His mouth quirks in a wry smile, one that seems gently self-mocking. "How to get into parallel universes, actually." There's a flash of emotion in his eyes, deep and dark, but it's gone before she can begin to decipher what it was.

"Parallel universes?" she exclaims, delighted at the thought. "They really exist, then?"

"Oh yes," he assures her, his smile becoming softer. Because of her enthusiasm, she thinks. She can tell that he likes seeing her wonder at everything the universe offers. And he definitely likes lecturing and explaining things, especially to an eager audience. Martha is nothing if not eager, and happily listens. "Every decision we make results in a parallel universe. Most of them eventually collapse back together, since most decisions people make aren't the world-changing kind. But some of them are, and they result in parallel worlds that keep going along their own timelines, completely separate from us in this one. I've even been to a few myself."

"How that, then?" she asks, intrigued. "If you've been to some before, why do you need to work out how to do it?"

His smile dies, and grief glimmers in his eyes. "Never had to do it by myself before," he answers, his voice going slightly distant. "It was easy enough with other Time Lords to help, but now..." He trails off, but she understands.

Then the grief is hidden, and another smile is on his face, a pseudo-happy mask that she's only just starting to learn to see beneath. "What's it for?" she asks, trying to distract him. Make things easier for him by letting him go back into lecture mode. "Did you leave something behind in a parallel universe that you need to pick up, or something?" she jokes.

Except the joke backfires; his mask slips, and the grief in his eyes seems deeper and sharper than ever. He hides it quickly, but she, somewhat disturbed at his reaction, can't quite forget that it was there.

"Something like that," he agrees. "Weren't you looking for a book to read?"

As subject changes go, it's not very subtle, but the depth of the grief she saw is disquieting enough that she's willing to let it go. "Yeah," she says, stepping back. "I thought maybe I'd grab the seventh Harry Potter. You do have it here, right?"

He smiles, but it's not very convincing. "Of course!" he replies. "You want me to get it, or do you think you can find it?"

"I think I can find it, thanks," she says. She starts to walk away, but then, on impulse, she lays a hand on his shoulder and squeezes, trying to give him support. She looks at him until he smiles at her, more genuinely, and then she leaves to find her book.

As she heads back to her room, she thinks about his pain, especially at the idea of something left in a parallel world, and wonders what it could be.

Her first thought is Rose. She doesn't know much about his former companion, but she does know that Rose was important to him, and that she's gone. He put her name between them in Shakespearean England, and sometimes it seems that the Doctor is thinking about her so much that her presence on the TARDIS is tangible, for all that she's not really there.
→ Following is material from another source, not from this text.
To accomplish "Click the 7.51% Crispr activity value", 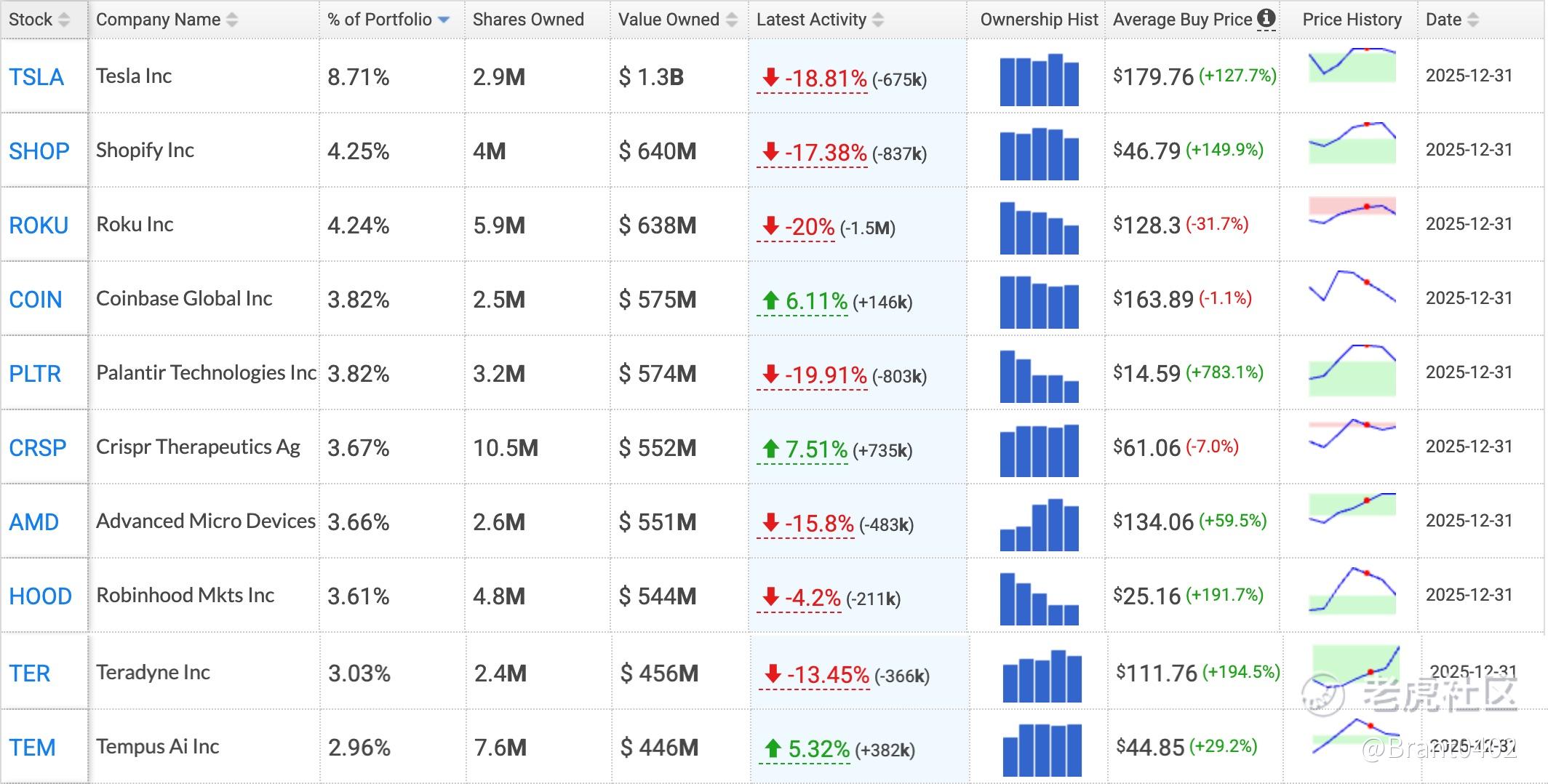I will (x=816, y=449).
Maybe Rose is in a parallel universe, and the Doctor is trying to figure out how to get back to her.

Martha tries very hard not to feel discouraged at the thought.
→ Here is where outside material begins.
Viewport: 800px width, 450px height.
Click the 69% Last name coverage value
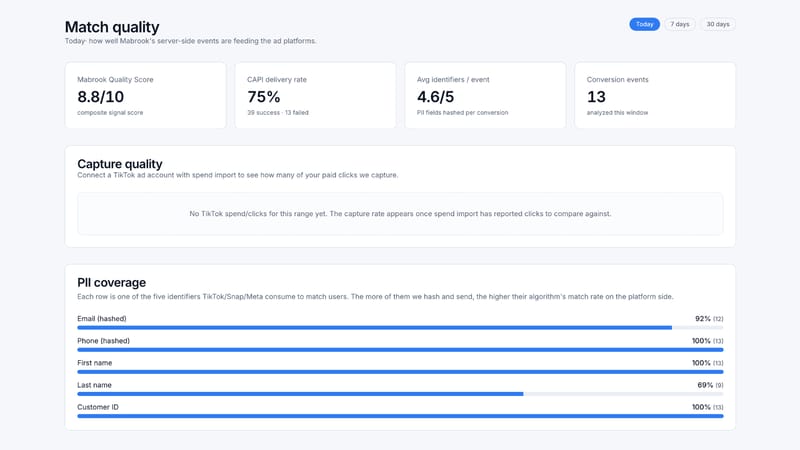click(x=705, y=385)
He's not necessarily talking about Rose, she reminds herself. Back in New New York, the Face of Boe told him that he's not alone. Maybe there's another Time Lord who was in a parallel universe when the Time War ended, who survived but got trapped, and that's why the Doctor wants to get to one. So that he's no longer the only one of his people left.
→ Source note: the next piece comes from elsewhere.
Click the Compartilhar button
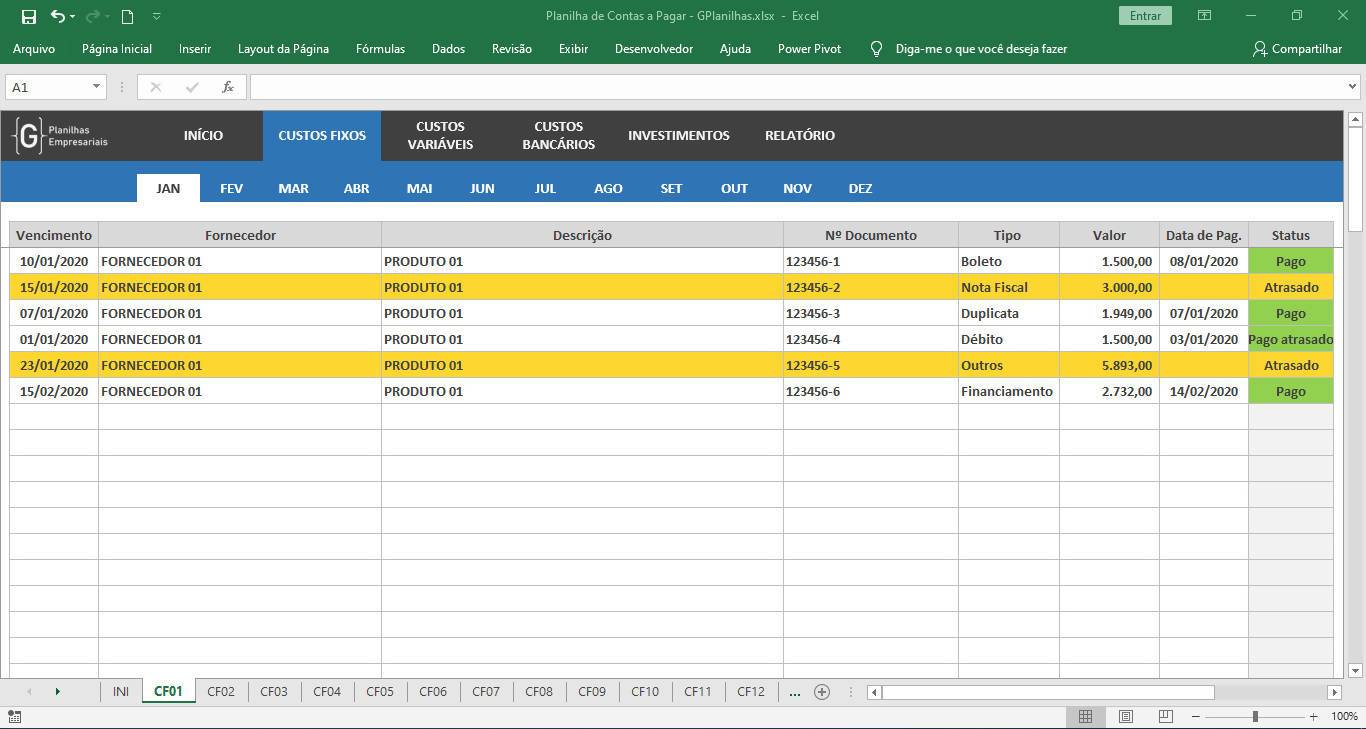 coord(1297,48)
It makes sense, especially given the obvious grief he felt at the reminder that the Time Lords were gone and he has to work things out alone. It makes sense, and it's a likely explanation. More likely than that someone from this universe would manage to fall into another one, since apparently multiple Time Lords are needed to even get to other universes. The Doctor said she was with her family, happy, so unless he lied, like when she first brought up his planet...okay, it's definitely time to think about something else. She's really reading too much into this.

But, as she gets into bed, book in hand, she can't quite bring herself to believe it.